CHARLIE A ABLETT | Senior Developer/Systems Architect | Motueka

Q. How did you get into coding? What is your advice for girls and omg children who want to be coders?

When I was a kid I'd dabbled a bit with our 8086 family computer, modifying existing games in MS-DOS and seeing the results. My dad encouraged this – he didn't get it but he supported what I was doing. When I was a teenager in the mid 90s, I taught myself HTML and some CGI, and later took the opportunity to become a GeoCities community leader.


When I went to university I had no idea about "real" programming, and I struggled a lot with my sense of belonging as the pedagogy of the first two years did not suit me. Once, however, I started putting things into context and learning shifted from tools and techniques to solving actual problems, I went from Cs to As overnight. Despite laughing off the suggestion of grad school from a professor ("Are you kidding me? Grad school's for smart people," I remember saying), I ended up getting a Masters in Computer Science and then doing a robotics research internship in Japan.

Part of the penny dropping for me was that the feeling of I don't know what I'm doing (which everybody experiences) is reinforced by a lot of very subtle wording and actions by many people in this industry. In my third year at uni, I read the book Unlocking the Clubhouse: Women in Computing and it validated what I felt. I learned so much about how words that seem harmless but can be damaging to a community's most vulnerable members (e.g. "Oh, you didn't know that? You just have to...").

"I can encourage others to open up about
their own vulnerabilities, and we can thrive together"

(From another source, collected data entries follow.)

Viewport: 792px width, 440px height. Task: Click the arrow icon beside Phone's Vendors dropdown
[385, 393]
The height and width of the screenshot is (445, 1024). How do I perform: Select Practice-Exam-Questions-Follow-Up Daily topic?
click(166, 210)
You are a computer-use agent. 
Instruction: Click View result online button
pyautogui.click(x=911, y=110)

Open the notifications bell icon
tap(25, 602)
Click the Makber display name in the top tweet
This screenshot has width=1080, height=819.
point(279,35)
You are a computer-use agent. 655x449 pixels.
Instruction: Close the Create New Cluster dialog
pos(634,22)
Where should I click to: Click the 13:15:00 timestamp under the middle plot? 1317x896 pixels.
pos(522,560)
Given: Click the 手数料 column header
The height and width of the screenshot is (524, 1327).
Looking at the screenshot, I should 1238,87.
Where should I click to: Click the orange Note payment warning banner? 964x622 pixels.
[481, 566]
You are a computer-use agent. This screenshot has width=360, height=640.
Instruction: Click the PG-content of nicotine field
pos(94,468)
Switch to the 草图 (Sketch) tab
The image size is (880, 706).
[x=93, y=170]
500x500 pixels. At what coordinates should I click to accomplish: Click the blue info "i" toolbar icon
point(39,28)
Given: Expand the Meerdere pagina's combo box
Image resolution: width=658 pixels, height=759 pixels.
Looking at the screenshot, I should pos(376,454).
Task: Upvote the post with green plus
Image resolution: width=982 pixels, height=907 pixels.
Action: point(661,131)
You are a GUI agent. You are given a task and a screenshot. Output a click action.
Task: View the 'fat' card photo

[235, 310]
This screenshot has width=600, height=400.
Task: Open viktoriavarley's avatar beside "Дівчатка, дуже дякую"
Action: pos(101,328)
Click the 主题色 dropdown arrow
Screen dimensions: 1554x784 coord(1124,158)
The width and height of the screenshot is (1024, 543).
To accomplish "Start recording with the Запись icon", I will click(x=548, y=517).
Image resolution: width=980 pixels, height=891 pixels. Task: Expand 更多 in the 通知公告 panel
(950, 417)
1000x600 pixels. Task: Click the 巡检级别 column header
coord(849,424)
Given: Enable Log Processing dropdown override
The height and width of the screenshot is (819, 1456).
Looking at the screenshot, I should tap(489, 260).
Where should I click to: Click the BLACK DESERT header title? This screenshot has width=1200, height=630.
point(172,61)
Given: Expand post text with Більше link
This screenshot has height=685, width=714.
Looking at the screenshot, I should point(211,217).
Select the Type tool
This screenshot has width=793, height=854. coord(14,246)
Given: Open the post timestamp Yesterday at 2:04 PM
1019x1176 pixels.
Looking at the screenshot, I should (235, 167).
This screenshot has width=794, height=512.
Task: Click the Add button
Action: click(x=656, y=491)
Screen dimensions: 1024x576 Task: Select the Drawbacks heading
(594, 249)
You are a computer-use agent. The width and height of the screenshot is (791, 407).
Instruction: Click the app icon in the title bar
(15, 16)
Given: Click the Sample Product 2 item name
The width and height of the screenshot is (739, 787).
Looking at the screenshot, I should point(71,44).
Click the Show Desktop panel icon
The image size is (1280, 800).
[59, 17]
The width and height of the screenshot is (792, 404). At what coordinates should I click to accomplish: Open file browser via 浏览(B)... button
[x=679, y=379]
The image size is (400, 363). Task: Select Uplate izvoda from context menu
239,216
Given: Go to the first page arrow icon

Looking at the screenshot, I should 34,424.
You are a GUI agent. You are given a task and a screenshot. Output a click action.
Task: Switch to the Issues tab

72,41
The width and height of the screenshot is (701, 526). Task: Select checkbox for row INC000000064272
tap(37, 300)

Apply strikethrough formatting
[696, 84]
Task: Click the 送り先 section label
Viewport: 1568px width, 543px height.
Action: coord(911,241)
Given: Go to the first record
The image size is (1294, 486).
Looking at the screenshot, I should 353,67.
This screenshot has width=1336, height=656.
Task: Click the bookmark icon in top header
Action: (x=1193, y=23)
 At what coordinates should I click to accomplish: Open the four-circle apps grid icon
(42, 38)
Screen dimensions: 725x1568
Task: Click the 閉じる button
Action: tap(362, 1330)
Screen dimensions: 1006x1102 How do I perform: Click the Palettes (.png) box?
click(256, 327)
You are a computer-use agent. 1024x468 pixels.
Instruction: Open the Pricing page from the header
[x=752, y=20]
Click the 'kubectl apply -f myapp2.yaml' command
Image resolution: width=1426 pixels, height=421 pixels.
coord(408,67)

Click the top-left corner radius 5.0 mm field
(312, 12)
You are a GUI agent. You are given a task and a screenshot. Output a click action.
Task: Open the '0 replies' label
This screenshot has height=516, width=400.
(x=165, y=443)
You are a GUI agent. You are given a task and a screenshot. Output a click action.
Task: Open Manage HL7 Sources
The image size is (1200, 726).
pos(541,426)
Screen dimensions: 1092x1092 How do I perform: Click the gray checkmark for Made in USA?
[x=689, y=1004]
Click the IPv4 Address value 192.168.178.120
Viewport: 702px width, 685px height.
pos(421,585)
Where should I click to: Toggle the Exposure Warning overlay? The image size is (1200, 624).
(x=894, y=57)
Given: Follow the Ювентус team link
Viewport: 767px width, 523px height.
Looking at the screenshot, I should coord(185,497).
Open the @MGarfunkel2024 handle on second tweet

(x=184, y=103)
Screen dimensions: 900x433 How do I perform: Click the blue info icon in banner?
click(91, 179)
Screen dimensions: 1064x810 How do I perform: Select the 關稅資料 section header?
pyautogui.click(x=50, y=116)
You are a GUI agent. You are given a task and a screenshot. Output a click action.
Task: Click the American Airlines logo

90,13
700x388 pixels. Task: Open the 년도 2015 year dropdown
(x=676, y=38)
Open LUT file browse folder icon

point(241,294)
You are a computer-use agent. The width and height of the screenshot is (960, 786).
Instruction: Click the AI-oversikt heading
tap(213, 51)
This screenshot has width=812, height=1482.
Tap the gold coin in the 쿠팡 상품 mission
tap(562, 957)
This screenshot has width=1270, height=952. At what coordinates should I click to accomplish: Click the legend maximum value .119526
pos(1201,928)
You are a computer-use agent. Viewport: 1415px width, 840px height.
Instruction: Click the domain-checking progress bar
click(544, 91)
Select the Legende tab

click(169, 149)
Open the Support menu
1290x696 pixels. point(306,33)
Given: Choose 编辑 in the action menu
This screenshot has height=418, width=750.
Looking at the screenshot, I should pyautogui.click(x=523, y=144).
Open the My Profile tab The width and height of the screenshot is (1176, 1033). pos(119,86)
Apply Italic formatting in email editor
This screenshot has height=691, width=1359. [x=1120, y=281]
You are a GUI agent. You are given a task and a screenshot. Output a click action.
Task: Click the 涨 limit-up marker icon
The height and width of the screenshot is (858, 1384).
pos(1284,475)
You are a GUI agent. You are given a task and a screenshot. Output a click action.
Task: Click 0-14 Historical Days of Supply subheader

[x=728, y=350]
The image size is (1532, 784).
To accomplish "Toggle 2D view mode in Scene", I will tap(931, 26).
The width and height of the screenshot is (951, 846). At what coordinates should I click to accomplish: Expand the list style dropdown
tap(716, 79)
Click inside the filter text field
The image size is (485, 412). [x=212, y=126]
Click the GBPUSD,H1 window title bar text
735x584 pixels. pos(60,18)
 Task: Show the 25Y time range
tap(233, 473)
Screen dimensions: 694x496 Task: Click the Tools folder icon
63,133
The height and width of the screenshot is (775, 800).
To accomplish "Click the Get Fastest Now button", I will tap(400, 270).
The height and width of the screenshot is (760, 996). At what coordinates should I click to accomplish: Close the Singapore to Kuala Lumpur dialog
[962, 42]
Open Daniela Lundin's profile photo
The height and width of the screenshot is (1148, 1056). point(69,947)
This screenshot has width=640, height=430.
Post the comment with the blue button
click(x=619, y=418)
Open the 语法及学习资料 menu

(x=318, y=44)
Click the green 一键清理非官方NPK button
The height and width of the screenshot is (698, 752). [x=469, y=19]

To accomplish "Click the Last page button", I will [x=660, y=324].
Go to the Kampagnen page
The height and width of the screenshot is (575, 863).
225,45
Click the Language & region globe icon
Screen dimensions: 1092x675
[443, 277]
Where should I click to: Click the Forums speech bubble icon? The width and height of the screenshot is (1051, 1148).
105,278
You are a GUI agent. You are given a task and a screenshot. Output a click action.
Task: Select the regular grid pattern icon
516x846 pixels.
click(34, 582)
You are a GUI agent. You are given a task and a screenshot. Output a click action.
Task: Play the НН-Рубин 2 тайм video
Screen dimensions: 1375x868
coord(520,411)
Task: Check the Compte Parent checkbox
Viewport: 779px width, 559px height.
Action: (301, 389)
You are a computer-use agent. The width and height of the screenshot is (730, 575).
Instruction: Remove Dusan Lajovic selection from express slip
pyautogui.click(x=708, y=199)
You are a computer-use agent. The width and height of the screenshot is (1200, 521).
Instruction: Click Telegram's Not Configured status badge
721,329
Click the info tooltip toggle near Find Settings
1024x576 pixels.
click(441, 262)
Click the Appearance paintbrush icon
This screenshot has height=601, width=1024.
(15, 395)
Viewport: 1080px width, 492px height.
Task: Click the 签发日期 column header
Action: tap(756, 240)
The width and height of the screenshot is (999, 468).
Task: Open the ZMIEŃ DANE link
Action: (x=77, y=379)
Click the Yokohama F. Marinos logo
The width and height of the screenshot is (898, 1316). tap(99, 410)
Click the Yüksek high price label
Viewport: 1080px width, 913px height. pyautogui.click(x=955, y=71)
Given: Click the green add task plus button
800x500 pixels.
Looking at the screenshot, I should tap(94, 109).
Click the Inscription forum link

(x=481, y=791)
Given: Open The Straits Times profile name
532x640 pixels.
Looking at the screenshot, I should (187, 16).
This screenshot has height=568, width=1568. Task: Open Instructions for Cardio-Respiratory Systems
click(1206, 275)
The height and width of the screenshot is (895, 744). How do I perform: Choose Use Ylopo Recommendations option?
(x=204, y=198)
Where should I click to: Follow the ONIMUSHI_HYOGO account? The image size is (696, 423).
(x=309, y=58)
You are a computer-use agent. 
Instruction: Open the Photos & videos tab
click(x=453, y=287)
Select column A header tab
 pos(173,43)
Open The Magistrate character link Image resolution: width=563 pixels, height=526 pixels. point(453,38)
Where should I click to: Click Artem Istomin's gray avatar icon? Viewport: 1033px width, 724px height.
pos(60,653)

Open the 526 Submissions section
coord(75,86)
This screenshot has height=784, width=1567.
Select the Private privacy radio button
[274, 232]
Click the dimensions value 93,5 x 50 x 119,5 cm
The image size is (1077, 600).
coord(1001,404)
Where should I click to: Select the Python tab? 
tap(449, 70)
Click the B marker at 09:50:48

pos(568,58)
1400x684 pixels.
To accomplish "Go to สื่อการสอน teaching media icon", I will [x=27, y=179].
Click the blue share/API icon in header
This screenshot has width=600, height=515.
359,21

Knowing I wasn't alone in feeling in over my head allowed me to embrace my vulnerability as part of a learning process. I was learning and recognising where gaps in my knowledge and experience were, and that allowed me to put it in perspective: I don't have to know everything. I try my best to fill in gaps where I encounter them, recognise my own worth, and not be afraid of new things. I can encourage others to open up about their own vulnerabilities, and we can thrive together.

Q. Tell us about a rad piece of code that you’ve written? What are you most proud of?

I wrote Romanesco, a tree-based engine that recursively evaluate maths expressions. I wrote it for a client's project 3 years ago, open-sourced it, and it's been in production since. It's a challenging piece of code – it uses metaprogramming, recursion and a deterministic finite state machine.

Q. What big dreams do you have as a coder?

I avoid "rock star" talk since I'm not interested in the limelight. I'm interested in quietly solving interesting, complex and difficult problems – for tangible social impact! I'm also interested in helping people identify behaviours that can harm and help people to thrive, be vulnerable with each other and learn from each other. Charlie codes in Ruby, Javascript, Java, C/C++, C#/VB, Python and uses the pronouns: They/them.